## Supplied data

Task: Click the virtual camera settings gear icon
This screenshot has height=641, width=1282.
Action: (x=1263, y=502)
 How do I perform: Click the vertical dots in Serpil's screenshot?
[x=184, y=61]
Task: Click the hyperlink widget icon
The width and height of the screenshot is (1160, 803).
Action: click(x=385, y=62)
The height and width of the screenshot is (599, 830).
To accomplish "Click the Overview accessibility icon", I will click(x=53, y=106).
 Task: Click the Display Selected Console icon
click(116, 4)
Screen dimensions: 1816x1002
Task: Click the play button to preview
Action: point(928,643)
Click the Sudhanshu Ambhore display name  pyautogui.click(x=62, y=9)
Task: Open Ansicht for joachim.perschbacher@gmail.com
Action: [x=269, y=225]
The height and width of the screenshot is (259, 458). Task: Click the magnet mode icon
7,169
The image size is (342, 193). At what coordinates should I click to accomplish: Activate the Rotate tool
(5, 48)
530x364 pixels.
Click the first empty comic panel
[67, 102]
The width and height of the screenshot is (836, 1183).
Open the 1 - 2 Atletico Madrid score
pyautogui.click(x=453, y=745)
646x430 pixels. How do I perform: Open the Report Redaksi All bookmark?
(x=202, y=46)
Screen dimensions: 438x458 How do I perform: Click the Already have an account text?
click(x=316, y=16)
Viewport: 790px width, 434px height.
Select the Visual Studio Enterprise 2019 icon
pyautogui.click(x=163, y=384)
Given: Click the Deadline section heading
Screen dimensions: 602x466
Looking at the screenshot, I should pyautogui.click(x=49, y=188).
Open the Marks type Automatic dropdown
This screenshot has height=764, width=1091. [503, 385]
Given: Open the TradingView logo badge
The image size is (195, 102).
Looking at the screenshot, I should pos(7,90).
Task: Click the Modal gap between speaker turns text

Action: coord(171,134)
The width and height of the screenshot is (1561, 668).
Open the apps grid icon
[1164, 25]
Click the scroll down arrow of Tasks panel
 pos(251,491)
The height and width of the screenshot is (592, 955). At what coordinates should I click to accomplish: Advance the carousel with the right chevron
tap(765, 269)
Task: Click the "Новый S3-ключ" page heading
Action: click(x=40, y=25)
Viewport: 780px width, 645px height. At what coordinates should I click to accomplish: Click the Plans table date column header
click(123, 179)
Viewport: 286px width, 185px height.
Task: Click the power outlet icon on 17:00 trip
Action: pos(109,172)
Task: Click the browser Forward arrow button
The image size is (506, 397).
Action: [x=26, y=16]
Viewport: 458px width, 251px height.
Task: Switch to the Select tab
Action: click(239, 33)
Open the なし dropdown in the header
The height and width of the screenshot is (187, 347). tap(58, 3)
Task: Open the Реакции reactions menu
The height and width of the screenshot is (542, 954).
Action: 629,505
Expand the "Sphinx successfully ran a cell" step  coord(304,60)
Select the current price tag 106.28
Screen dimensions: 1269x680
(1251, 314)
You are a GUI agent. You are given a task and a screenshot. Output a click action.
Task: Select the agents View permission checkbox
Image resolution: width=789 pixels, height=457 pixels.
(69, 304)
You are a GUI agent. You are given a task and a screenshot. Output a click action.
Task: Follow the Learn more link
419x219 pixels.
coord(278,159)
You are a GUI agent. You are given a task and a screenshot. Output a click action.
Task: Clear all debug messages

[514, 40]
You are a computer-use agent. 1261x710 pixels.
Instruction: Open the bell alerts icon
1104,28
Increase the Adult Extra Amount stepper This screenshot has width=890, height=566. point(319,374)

## Task objective
The answer must reproduce all of the entries exactly.

## Response to this task
Task: Click the virtual camera settings gear icon
This screenshot has height=641, width=1282.
Action: (x=1263, y=502)
 How do I perform: Click the vertical dots in Serpil's screenshot?
[x=184, y=61]
Task: Click the hyperlink widget icon
The width and height of the screenshot is (1160, 803).
Action: click(x=385, y=62)
The height and width of the screenshot is (599, 830).
To accomplish "Click the Overview accessibility icon", I will click(x=53, y=106).
 Task: Click the Display Selected Console icon
click(116, 4)
Screen dimensions: 1816x1002
Task: Click the play button to preview
Action: point(928,643)
Click the Sudhanshu Ambhore display name  pyautogui.click(x=62, y=9)
Task: Open Ansicht for joachim.perschbacher@gmail.com
Action: [x=269, y=225]
The height and width of the screenshot is (259, 458). Task: Click the magnet mode icon
7,169
The image size is (342, 193). At what coordinates should I click to accomplish: Activate the Rotate tool
(5, 48)
530x364 pixels.
Click the first empty comic panel
[67, 102]
The width and height of the screenshot is (836, 1183).
Open the 1 - 2 Atletico Madrid score
pyautogui.click(x=453, y=745)
646x430 pixels. How do I perform: Open the Report Redaksi All bookmark?
(x=202, y=46)
Screen dimensions: 438x458 How do I perform: Click the Already have an account text?
click(x=316, y=16)
Viewport: 790px width, 434px height.
Select the Visual Studio Enterprise 2019 icon
pyautogui.click(x=163, y=384)
Given: Click the Deadline section heading
Screen dimensions: 602x466
Looking at the screenshot, I should pyautogui.click(x=49, y=188).
Open the Marks type Automatic dropdown
This screenshot has height=764, width=1091. [503, 385]
Given: Open the TradingView logo badge
The image size is (195, 102).
Looking at the screenshot, I should pos(7,90).
Task: Click the Modal gap between speaker turns text

Action: coord(171,134)
The width and height of the screenshot is (1561, 668).
Open the apps grid icon
[1164, 25]
Click the scroll down arrow of Tasks panel
 pos(251,491)
The height and width of the screenshot is (592, 955). At what coordinates should I click to accomplish: Advance the carousel with the right chevron
tap(765, 269)
Task: Click the "Новый S3-ключ" page heading
Action: click(x=40, y=25)
Viewport: 780px width, 645px height. At what coordinates should I click to accomplish: Click the Plans table date column header
click(123, 179)
Viewport: 286px width, 185px height.
Task: Click the power outlet icon on 17:00 trip
Action: pos(109,172)
Task: Click the browser Forward arrow button
The image size is (506, 397).
Action: [x=26, y=16]
Viewport: 458px width, 251px height.
Task: Switch to the Select tab
Action: click(239, 33)
Open the なし dropdown in the header
The height and width of the screenshot is (187, 347). tap(58, 3)
Task: Open the Реакции reactions menu
The height and width of the screenshot is (542, 954).
Action: 629,505
Expand the "Sphinx successfully ran a cell" step  coord(304,60)
Select the current price tag 106.28
Screen dimensions: 1269x680
(1251, 314)
You are a GUI agent. You are given a task and a screenshot. Output a click action.
Task: Select the agents View permission checkbox
Image resolution: width=789 pixels, height=457 pixels.
(69, 304)
You are a GUI agent. You are given a task and a screenshot. Output a click action.
Task: Follow the Learn more link
419x219 pixels.
coord(278,159)
You are a GUI agent. You are given a task and a screenshot. Output a click action.
Task: Clear all debug messages

[514, 40]
You are a computer-use agent. 1261x710 pixels.
Instruction: Open the bell alerts icon
1104,28
Increase the Adult Extra Amount stepper This screenshot has width=890, height=566. point(319,374)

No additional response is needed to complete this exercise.